LES PARAPLUIES DE CHERBOURG, film de Jacques Demy
Le charme discret d'une chorégraphie irréprochable
Tout le génie de Jacques Demy va consister à transcender par son style un scénario d'apparence mièvre. Le réalisateur décide d'abord de faire chanter tous les personnages et de ne faire entendre que des dialogues en musique. Il provoque le spectateur dès la séquence initiale qui se déroule dans un garage avec les ouvriers mécaniciens. Un client : « C'est terminé ? » Guy : « Oui, le moteur cliquète encore un peu à froid, mais c'est normal. » Dans la salle des lavabos, un mécano va jusqu'à chanter, à propos de l'opéra et de Carmen : « J'aime pas l'opéra. Le ciné, c'est mieux ! Tous ces gens qui chantent, tu comprends, ça me fait mal. » Mais dès ces premières minutes, la partition de Michel Legrand, l'orchestration du grand ensemble de jazz, le naturel des acteurs, le choix des couleurs, l'ironie des dialogues, tous ces éléments emportent l'adhésion du spectateur, d'abord surpris, puis tout à fait séduit. L'apparition de Geneviève souriante, tout de jaune vêtue dans la vitrine du magasin tapissé de mauve, semble alors naturelle. Chacun des personnages va avoir son thème. Celui du couple Guy/Geneviève « Je ne pourrai jamais vivre sans toi. » est répété douze fois au cours du film.

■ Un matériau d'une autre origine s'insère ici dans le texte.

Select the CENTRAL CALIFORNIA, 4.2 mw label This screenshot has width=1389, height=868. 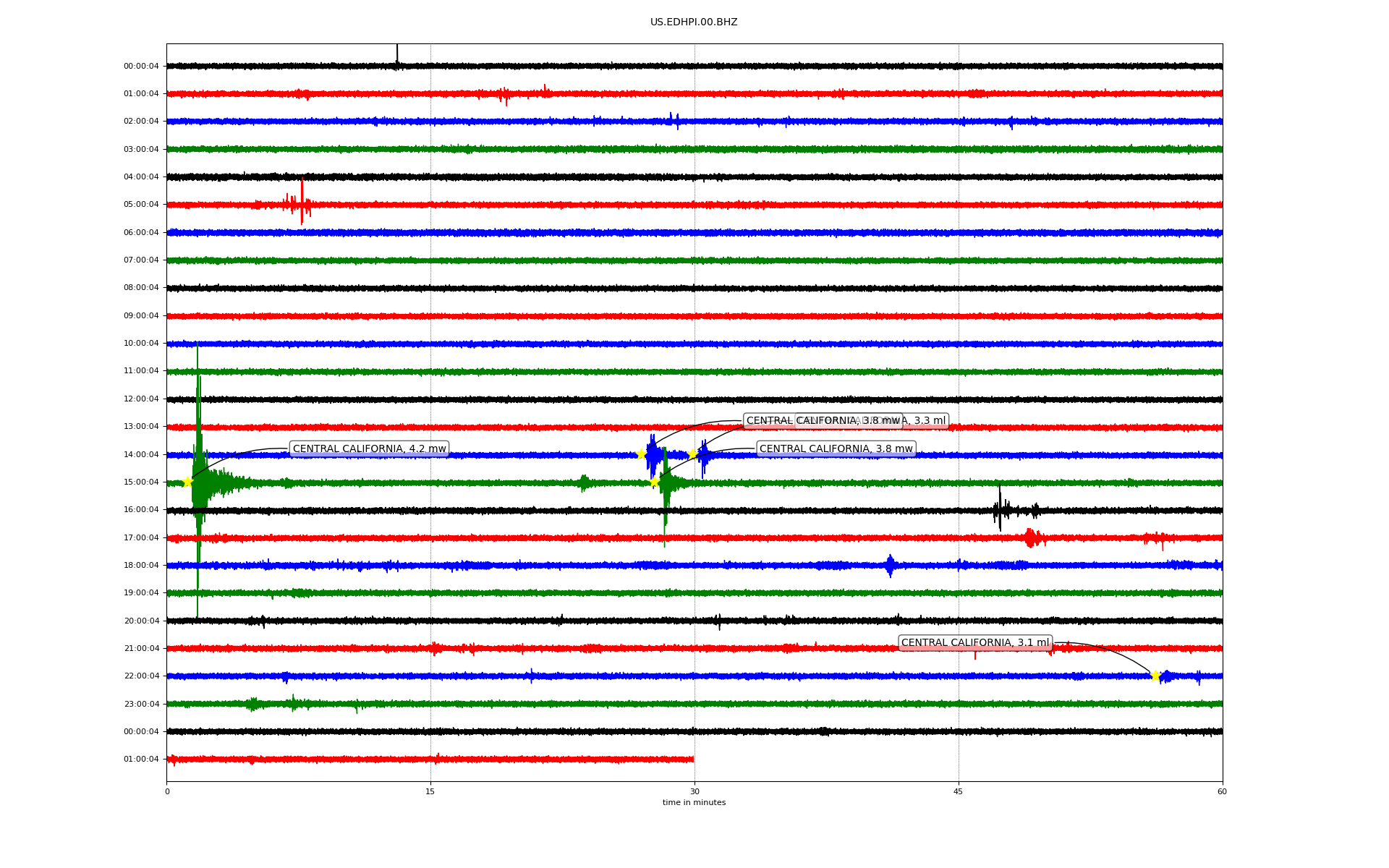point(369,449)
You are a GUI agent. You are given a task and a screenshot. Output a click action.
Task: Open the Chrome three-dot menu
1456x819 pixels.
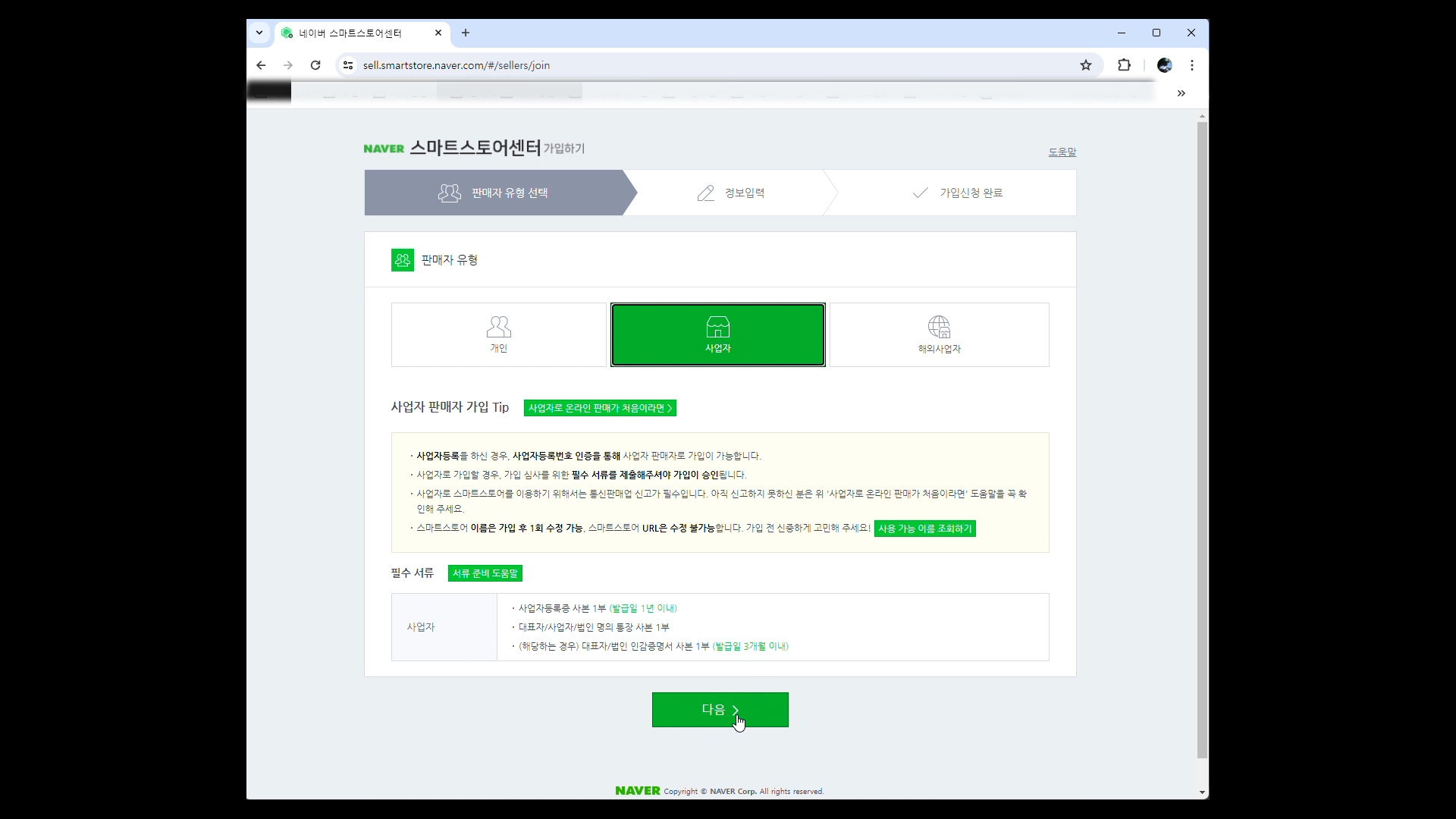point(1191,65)
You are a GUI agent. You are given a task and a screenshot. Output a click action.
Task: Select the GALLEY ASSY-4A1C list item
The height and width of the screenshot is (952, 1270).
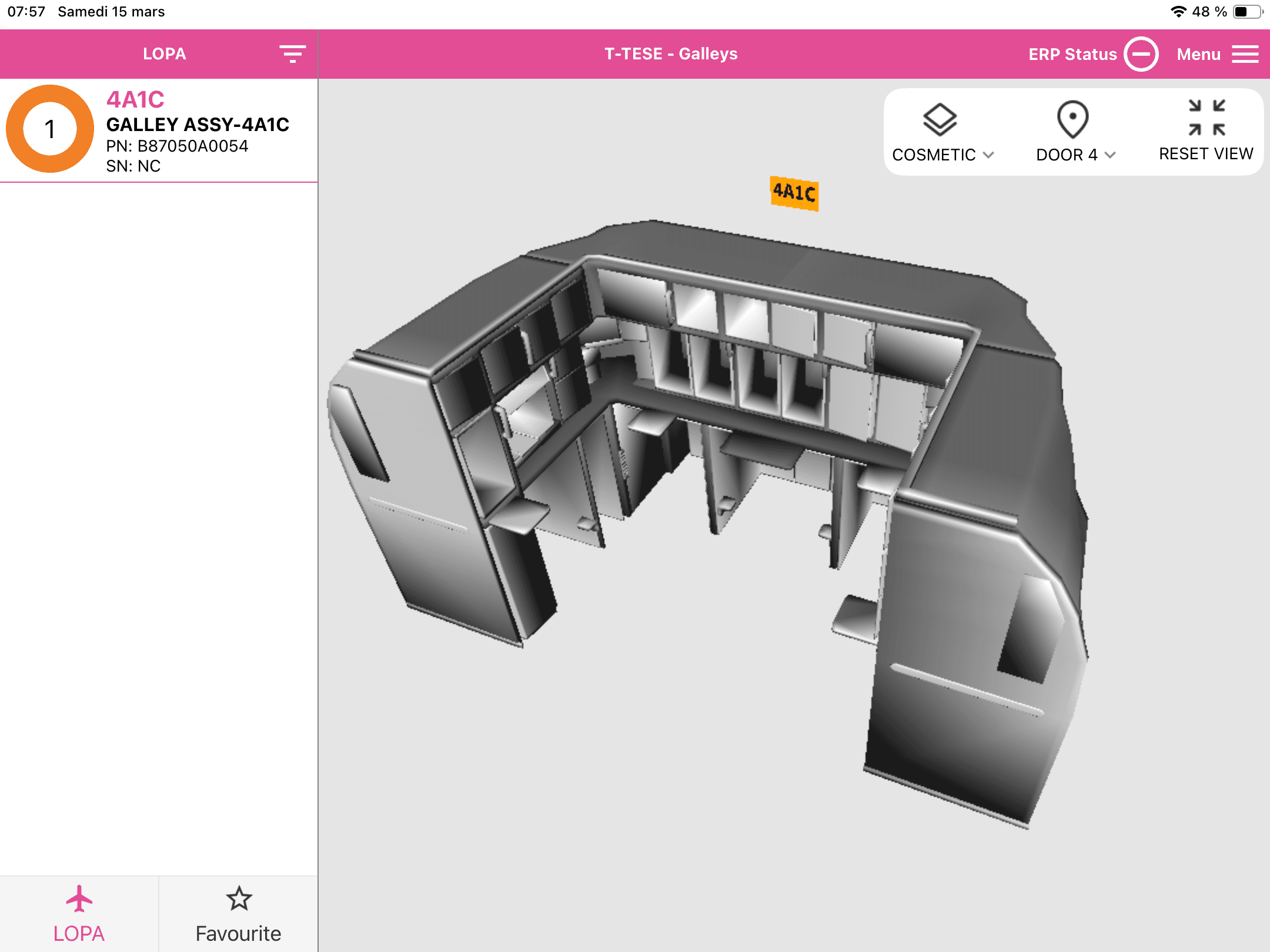pyautogui.click(x=198, y=125)
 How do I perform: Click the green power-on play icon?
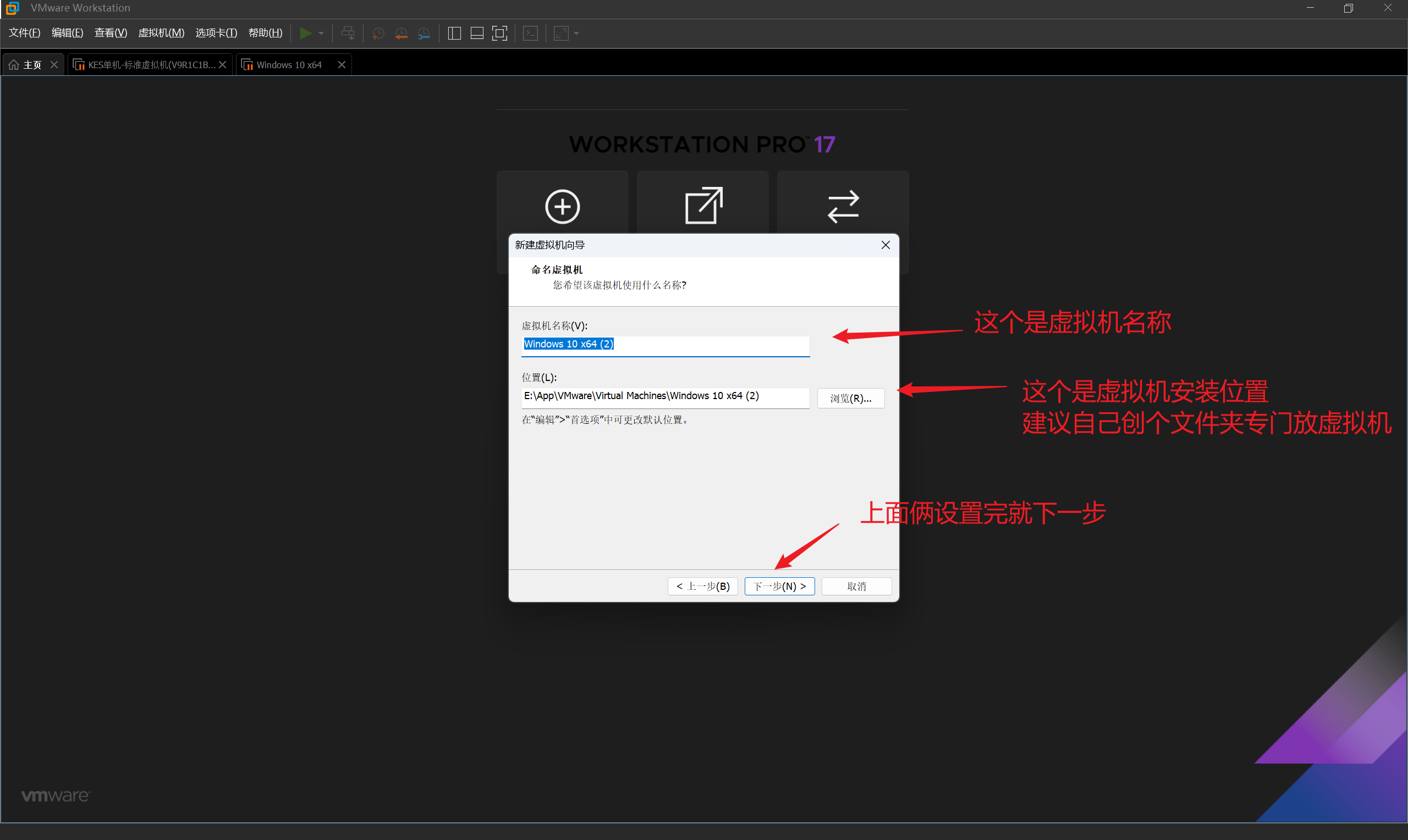click(x=305, y=34)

Ce parti pris musical va de pair avec une stylisation complète de l'espace et des lieux de l'action. Les personnages appartiennent à des milieux « simples » : garagiste, couturière, commerçante, et on les voit vivre dans des décors quotidiens. Mais tous ces décors sont transfigurés par le cadrage, le choix des couleurs et les rapports établis entre les costumes des personnages et leur environnement. En ce sens, Les Parapluies de Cherbourg appartient à une tendance graphique et plastique de l'esthétique du cinéma. Chaque plan est structuré comme une planche de bande dessinée et les personnages viennent y inscrire leurs gestes avec une précision millimétrée. Cette minutie provient des exigences du « play back » qui contraint les acteurs à jouer et à bouger à partir de la bande son préalablement enregistrée. Cette technique annonce avec quelques décennies d'avance le cinéma contemporain fondé sur le modèle du « story board » et l'image de synthèse.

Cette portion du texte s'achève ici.